DIRECTION
Reproduce word for word the lines between the one containing "Given: Click the Accessories category tag" and the one containing "Open the browser", both included.

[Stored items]
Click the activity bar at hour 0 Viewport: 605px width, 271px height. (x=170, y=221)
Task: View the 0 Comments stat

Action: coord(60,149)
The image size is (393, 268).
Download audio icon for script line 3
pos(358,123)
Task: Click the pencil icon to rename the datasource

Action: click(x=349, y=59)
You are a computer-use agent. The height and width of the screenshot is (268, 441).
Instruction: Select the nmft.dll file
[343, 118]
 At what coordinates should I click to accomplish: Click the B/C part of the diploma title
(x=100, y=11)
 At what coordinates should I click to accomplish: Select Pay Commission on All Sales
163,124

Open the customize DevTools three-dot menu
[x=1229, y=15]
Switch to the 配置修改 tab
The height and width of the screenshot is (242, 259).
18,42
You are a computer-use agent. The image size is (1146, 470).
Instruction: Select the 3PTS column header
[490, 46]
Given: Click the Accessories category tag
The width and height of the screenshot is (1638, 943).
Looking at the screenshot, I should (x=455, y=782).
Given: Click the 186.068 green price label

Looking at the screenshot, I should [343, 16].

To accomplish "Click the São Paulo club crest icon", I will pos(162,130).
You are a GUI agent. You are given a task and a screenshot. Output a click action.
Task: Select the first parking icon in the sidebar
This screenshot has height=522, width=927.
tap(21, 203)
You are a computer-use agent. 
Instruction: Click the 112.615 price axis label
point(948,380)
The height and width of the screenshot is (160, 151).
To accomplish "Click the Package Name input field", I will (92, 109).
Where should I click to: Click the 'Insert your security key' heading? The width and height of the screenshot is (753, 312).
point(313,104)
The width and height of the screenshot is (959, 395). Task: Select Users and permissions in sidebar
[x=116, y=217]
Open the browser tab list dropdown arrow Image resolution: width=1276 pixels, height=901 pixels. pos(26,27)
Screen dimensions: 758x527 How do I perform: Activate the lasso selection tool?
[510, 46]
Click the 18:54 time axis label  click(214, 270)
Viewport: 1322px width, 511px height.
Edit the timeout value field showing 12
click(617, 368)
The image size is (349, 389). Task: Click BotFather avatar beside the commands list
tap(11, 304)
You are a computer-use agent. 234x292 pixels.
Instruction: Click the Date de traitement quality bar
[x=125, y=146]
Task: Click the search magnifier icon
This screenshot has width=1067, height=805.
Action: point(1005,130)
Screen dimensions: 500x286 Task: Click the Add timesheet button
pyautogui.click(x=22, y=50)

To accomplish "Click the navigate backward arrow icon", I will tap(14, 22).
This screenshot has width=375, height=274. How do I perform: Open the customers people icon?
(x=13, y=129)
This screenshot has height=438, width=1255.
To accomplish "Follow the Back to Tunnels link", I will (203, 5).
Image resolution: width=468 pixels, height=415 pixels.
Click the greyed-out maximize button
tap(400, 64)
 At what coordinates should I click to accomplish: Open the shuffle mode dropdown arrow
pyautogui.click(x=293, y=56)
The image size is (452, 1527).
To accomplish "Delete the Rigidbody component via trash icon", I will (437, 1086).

THE SOLUTION
Given: Click the Accessories category tag
The width and height of the screenshot is (1638, 943).
Looking at the screenshot, I should (x=455, y=782).
Given: Click the 186.068 green price label

Looking at the screenshot, I should [343, 16].

To accomplish "Click the São Paulo club crest icon", I will pos(162,130).
You are a GUI agent. You are given a task and a screenshot. Output a click action.
Task: Select the first parking icon in the sidebar
This screenshot has height=522, width=927.
tap(21, 203)
You are a computer-use agent. 
Instruction: Click the 112.615 price axis label
point(948,380)
The height and width of the screenshot is (160, 151).
To accomplish "Click the Package Name input field", I will (92, 109).
Where should I click to: Click the 'Insert your security key' heading? The width and height of the screenshot is (753, 312).
point(313,104)
The width and height of the screenshot is (959, 395). Task: Select Users and permissions in sidebar
[x=116, y=217]
Open the browser tab list dropdown arrow Image resolution: width=1276 pixels, height=901 pixels. pos(26,27)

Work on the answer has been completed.